What needs to be done:
Your answer should be every line with the word "dimensions", copied from the data below.

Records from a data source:
# # # # # # #

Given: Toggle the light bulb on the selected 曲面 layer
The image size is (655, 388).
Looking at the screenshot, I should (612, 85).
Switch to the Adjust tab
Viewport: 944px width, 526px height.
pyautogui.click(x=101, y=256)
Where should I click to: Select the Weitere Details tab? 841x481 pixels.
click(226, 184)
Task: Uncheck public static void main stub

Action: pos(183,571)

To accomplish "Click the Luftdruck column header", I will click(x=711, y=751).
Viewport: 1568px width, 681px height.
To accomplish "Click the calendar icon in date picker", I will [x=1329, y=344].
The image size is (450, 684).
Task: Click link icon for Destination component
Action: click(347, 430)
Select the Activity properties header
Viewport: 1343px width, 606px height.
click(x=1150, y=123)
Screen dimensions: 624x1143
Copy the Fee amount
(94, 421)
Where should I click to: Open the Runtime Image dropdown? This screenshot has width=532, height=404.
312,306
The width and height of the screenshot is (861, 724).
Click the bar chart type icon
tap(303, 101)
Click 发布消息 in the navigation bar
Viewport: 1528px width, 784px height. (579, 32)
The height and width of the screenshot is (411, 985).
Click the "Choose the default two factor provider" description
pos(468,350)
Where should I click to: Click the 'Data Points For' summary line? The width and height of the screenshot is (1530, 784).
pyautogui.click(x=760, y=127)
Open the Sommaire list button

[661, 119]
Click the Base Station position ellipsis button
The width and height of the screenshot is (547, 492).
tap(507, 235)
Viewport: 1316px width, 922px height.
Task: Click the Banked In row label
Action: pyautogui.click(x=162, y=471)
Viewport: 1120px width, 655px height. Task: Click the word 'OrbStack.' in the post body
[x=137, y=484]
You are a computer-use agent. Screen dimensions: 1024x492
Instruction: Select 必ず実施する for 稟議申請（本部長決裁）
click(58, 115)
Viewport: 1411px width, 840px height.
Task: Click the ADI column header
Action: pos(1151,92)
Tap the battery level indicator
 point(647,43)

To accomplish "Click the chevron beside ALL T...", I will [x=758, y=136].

# # # # # # #

Exercise response:
Screen dimensions: 624x1143
You are a computer-use agent. Screen dimensions: 1024x492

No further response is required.